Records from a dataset
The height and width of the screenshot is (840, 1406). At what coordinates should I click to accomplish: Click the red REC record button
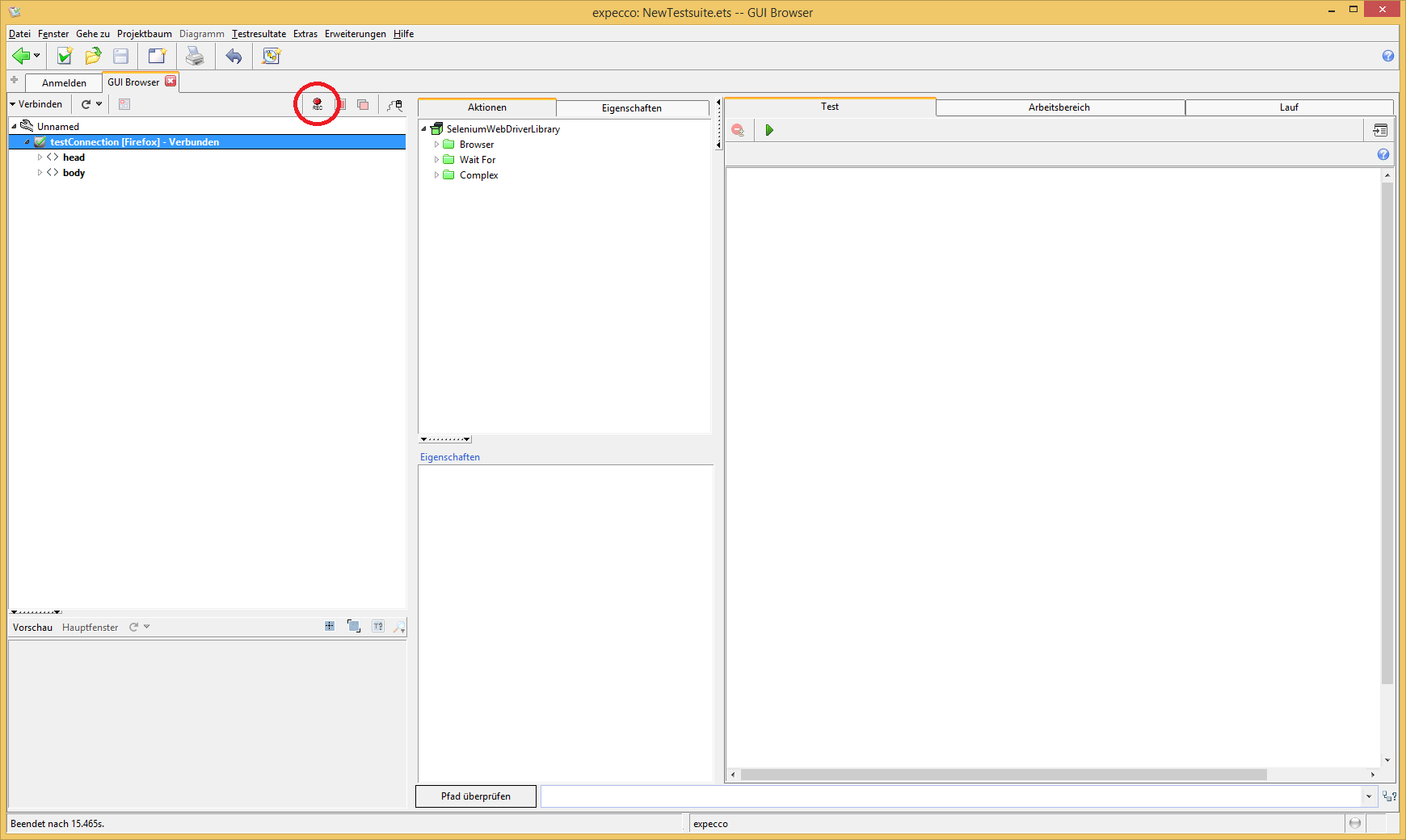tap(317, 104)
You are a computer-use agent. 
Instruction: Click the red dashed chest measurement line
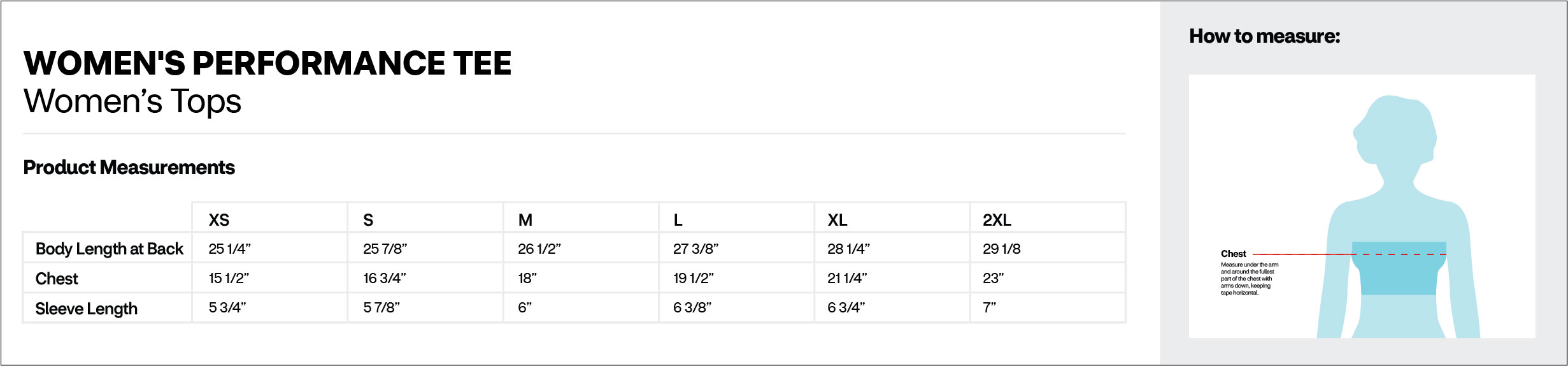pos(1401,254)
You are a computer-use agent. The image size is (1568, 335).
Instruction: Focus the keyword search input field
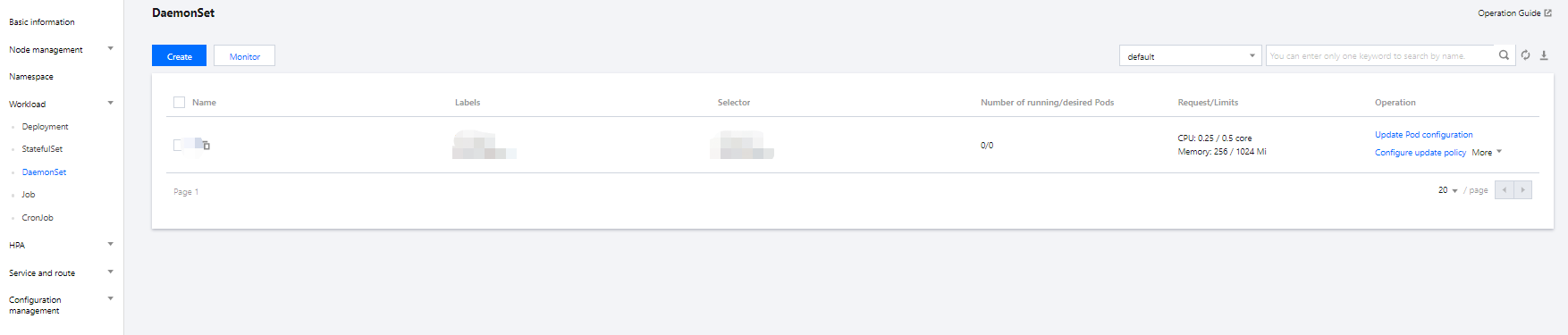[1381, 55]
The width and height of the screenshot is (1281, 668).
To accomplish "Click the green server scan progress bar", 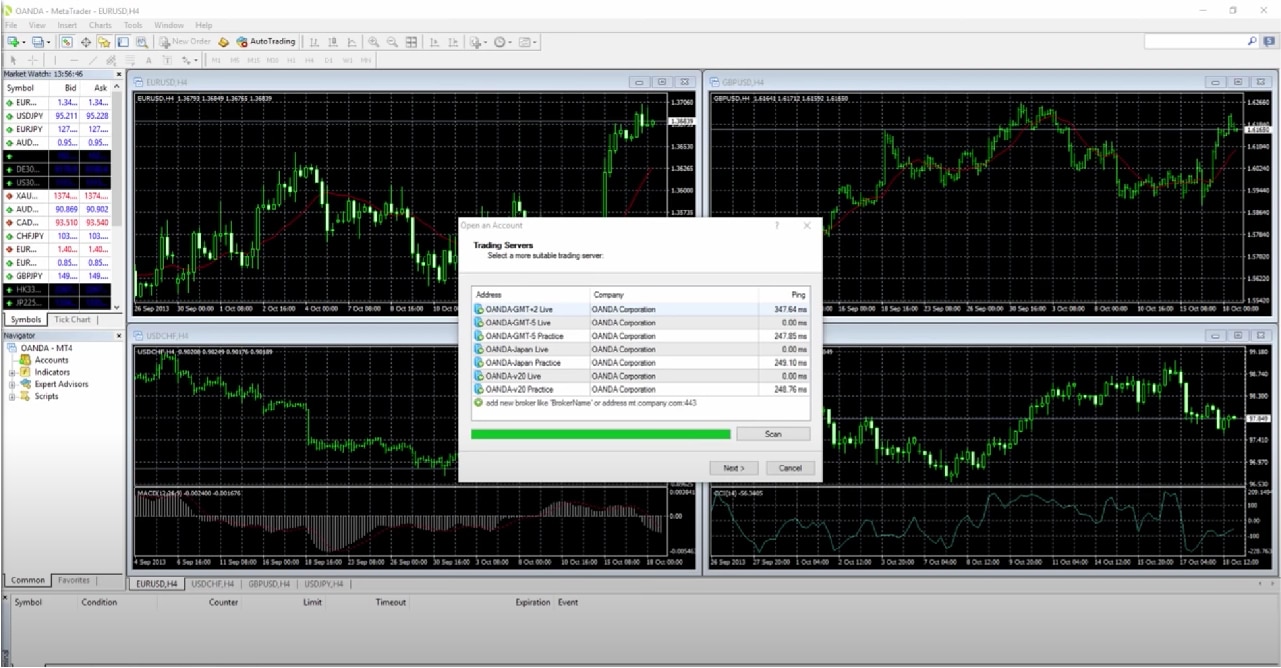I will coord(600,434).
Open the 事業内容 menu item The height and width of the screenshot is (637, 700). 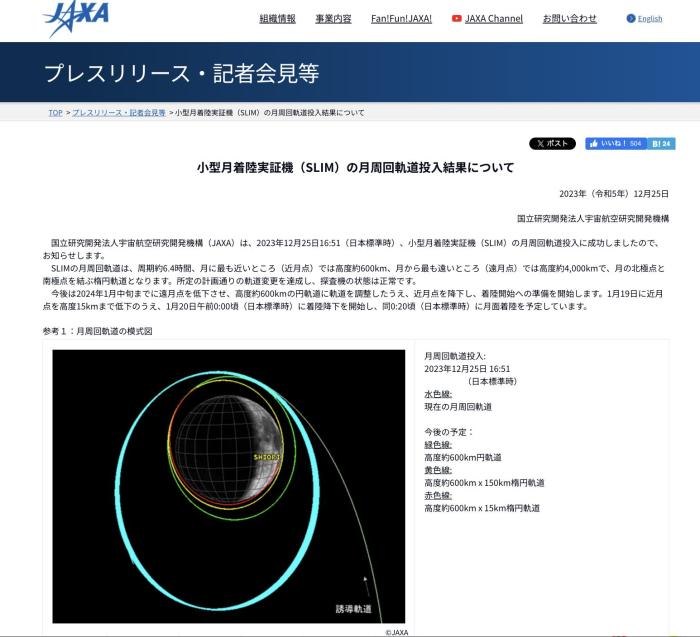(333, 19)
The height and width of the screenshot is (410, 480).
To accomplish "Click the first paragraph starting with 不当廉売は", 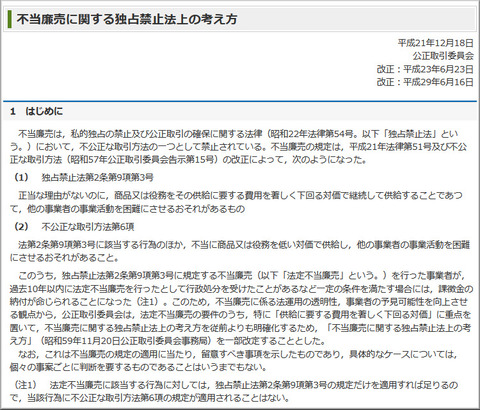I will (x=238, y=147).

WORK INSTRUCTION
Copy down every line of the entries containing the word "computer".

EXERCISE RESULT
You are a computer-use agent. 
You are a computer-use agent. The image size is (1568, 335).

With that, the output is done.